| CONSIGNE 1 |
Répondez à ces trois questions d'après l'article ci-dessous sur la fusion de BIMP et Ephésus :
(a) Combien de boutiques compte l'ensemble issu de la fusion ?
(b) Quel âge a Fabrice Arduin ?
(c) Quel concurrent de Dassault figure en dernier dans son parcours ?
| CONSIGNE 2 |
Poursuivez l'article ci-dessous sur la fusion des revendeurs BIMP et Ephésus à la suite de sa dernière phrase.

Interview : retour sur la fusion des revendeurs Apple Bimp et Ephésus

Florian Innocente |

Il y a quelques mois, les revendeurs Apple Ephésus et BIMP fusionnaient, formant un ensemble d'environ 90 salariés pour 10 boutiques. Un mouvement de plus dans le petit monde des gros revendeurs Apple. Ephésus avait lui-même récupéré des boutiques du défunt YouCast et il y a eu le gros feuilleton de la disparition d'eBizcuss. Alors que cette fusion est achevée, nous avons discuté de l'évolution de BIMP avec Fabrice Arduin, nouveau responsable de cette enseigne.

Ce dirigeant de 52 ans a pratiqué le secteur de la distribution, mais loin du grand public et d'Apple. Il est passé successivement par les stations de travail Silicon Graphics, puis par Dassault Systèmes/Solidworks (logiciels 3D) pour animer le canal de distribution de l'Europe de l'Ouest et enfin chez PTC, un concurrent de Dassault.

| MATÉRIEL FOURNI |
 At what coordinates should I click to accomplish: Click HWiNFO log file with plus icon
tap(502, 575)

* * *

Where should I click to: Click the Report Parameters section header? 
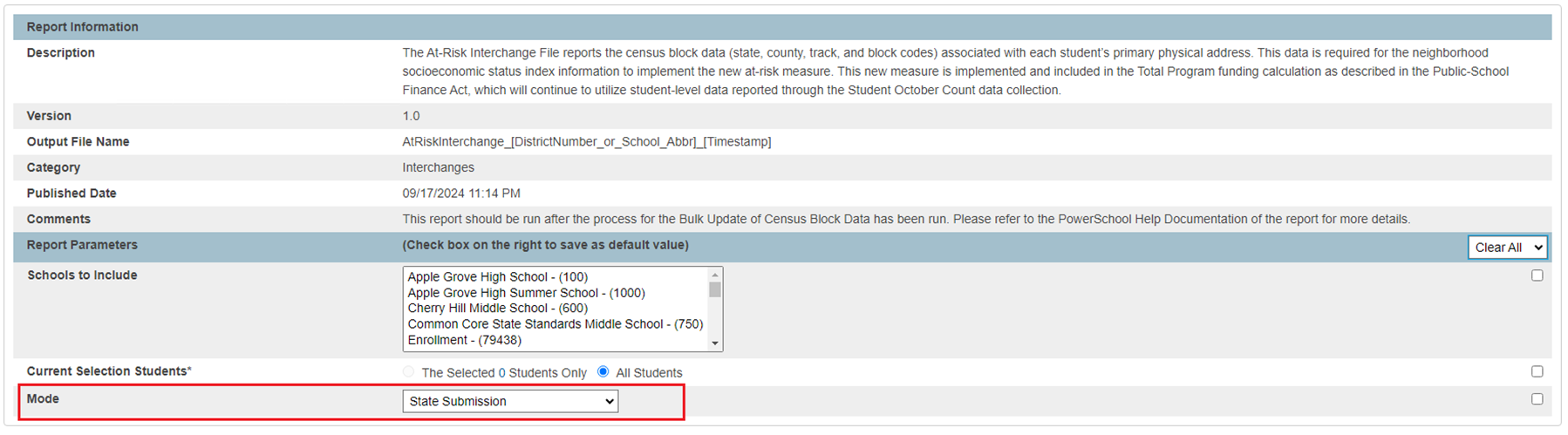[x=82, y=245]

| RÉPONSE ATTENDUE 1 |
(a) Environ 10 boutiques.
(b) 52 ans.
(c) PTC.

| RÉPONSE ATTENDUE 2 |
Fabrice Arduin, coprésident de BIMP

Son arrivée chez BIMP, et surtout dans cet univers tourmenté des APR, a répondu à une envie d'émancipation professionnelle, explique-t-il. Il ne faudrait d'ailleurs pas voir dans cette fusion un autre signe de la difficulté économique du réseau, ajoute le dirigeant. L'un des trois actionnaires de BIMP partait à la retraite et les deux autres — impliqués dans la gestion quotidienne du groupe — souhaitaient poursuivre l'aventure. « L'affaire avec BIMP s'est conclue en octobre et celle avec Ephésus s'est menée en parallèle. L'objectif étant d'avoir une présence forte sur trois régions : Rhône-Alpes, Franche-Comté et Bourgogne. On couvre en gros de Montbéliard à Valence. »

Cette fusion s'est faite sous l'oeil d'Apple qui cherche à voir son réseau d'APR plus ramassé autour de moins d'acteurs, mais plus importants. « L'objectif serait d'avoir une autre boutique ailleurs », explique d'ailleurs Fabrice Arduin qui cite pêle-mêle des villes comme Strasbourg/Mulhouse, Aix-en-Provence ou Clermont-Ferrand où existent des revendeurs, mais isolés. « Peut-être que l'un d'entre eux aura la tentation de nous rejoindre » glisse-t-il en forme d'appel du pied. Les deux premières villes citées ont ou vont avoir un Apple Store, mais pour le responsable de BIMP, il y a une carte à jouer autour du service.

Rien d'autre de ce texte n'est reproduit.